Task directions:
What is needed here is an exact repetition of the records below, beginning at the line that has "The width and height of the screenshot is (1280, 720)." and stopping after the line that has "You are a computer-use agent. The".

- - -

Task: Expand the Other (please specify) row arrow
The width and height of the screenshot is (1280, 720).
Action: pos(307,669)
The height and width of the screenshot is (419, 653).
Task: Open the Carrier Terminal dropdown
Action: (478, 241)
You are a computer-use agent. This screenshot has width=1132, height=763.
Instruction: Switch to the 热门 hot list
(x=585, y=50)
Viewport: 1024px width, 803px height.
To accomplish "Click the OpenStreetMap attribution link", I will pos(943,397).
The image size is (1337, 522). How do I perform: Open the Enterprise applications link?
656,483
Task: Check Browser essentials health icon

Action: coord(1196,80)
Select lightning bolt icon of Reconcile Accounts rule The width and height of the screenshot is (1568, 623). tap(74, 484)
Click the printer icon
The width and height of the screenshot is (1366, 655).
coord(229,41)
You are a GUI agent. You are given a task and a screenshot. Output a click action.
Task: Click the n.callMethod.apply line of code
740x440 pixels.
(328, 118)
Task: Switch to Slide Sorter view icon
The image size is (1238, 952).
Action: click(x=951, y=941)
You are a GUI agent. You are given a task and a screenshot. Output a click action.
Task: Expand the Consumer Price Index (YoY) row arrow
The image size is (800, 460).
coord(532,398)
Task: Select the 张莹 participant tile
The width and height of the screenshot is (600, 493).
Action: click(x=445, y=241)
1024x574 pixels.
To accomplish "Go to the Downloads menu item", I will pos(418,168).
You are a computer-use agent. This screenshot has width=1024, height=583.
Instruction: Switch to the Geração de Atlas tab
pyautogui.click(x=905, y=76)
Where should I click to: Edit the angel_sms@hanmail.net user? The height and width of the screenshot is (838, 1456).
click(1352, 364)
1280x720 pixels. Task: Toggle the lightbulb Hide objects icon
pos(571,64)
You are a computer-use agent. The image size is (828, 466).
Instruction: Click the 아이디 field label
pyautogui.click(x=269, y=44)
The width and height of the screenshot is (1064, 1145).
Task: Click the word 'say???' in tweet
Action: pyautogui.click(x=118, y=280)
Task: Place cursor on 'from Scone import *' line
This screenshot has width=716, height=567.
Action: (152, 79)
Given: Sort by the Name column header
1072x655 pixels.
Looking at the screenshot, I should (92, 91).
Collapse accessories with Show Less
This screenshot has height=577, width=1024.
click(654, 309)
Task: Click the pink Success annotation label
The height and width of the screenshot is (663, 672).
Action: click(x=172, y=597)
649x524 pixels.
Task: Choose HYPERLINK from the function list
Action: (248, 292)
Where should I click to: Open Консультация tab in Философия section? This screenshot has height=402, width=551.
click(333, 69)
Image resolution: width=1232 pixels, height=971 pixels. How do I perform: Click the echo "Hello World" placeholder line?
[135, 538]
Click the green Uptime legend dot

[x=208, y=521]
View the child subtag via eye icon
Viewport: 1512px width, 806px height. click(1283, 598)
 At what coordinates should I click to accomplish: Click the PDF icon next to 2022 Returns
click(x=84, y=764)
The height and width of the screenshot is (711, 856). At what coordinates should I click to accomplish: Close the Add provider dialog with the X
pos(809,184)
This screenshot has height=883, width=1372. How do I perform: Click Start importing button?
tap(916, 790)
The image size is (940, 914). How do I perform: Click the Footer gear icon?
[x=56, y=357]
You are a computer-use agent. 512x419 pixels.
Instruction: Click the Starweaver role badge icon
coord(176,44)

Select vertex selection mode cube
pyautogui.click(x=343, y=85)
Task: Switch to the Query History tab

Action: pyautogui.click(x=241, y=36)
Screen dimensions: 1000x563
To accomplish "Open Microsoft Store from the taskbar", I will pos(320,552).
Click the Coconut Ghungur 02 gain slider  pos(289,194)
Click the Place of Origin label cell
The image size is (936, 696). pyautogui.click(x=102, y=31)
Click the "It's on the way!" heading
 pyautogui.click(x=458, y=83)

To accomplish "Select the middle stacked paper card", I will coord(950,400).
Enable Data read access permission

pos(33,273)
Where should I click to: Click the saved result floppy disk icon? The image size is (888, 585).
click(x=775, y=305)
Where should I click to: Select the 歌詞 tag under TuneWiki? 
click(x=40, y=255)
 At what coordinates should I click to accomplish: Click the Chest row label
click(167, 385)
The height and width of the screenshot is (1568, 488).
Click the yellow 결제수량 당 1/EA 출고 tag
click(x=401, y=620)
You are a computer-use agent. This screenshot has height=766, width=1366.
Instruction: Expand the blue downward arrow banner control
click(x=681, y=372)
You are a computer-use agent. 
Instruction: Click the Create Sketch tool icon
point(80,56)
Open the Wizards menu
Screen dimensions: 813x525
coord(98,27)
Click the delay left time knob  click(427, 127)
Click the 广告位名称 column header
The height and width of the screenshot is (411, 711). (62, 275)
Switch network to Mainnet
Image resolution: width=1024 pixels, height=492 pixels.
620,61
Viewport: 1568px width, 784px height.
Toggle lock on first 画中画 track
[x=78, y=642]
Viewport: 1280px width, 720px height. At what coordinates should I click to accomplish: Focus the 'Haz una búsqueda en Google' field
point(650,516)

- - -

Solved problem:
The width and height of the screenshot is (1280, 720).
Action: pos(307,669)
The height and width of the screenshot is (419, 653).
Task: Open the Carrier Terminal dropdown
Action: (478, 241)
You are a computer-use agent. This screenshot has width=1132, height=763.
Instruction: Switch to the 热门 hot list
(x=585, y=50)
Viewport: 1024px width, 803px height.
To accomplish "Click the OpenStreetMap attribution link", I will pos(943,397).
The image size is (1337, 522). How do I perform: Open the Enterprise applications link?
656,483
Task: Check Browser essentials health icon

Action: coord(1196,80)
Select lightning bolt icon of Reconcile Accounts rule The width and height of the screenshot is (1568, 623). tap(74, 484)
Click the printer icon
The width and height of the screenshot is (1366, 655).
coord(229,41)
You are a GUI agent. You are given a task and a screenshot. Output a click action.
Task: Click the n.callMethod.apply line of code
740x440 pixels.
(328, 118)
Task: Switch to Slide Sorter view icon
The image size is (1238, 952).
Action: click(x=951, y=941)
You are a GUI agent. You are given a task and a screenshot. Output a click action.
Task: Expand the Consumer Price Index (YoY) row arrow
The image size is (800, 460).
coord(532,398)
Task: Select the 张莹 participant tile
The width and height of the screenshot is (600, 493).
Action: click(x=445, y=241)
1024x574 pixels.
To accomplish "Go to the Downloads menu item", I will pos(418,168).
You are a computer-use agent. This screenshot has width=1024, height=583.
Instruction: Switch to the Geração de Atlas tab
pyautogui.click(x=905, y=76)
Where should I click to: Edit the angel_sms@hanmail.net user? The height and width of the screenshot is (838, 1456).
click(1352, 364)
1280x720 pixels. Task: Toggle the lightbulb Hide objects icon
pos(571,64)
You are a computer-use agent. The image size is (828, 466).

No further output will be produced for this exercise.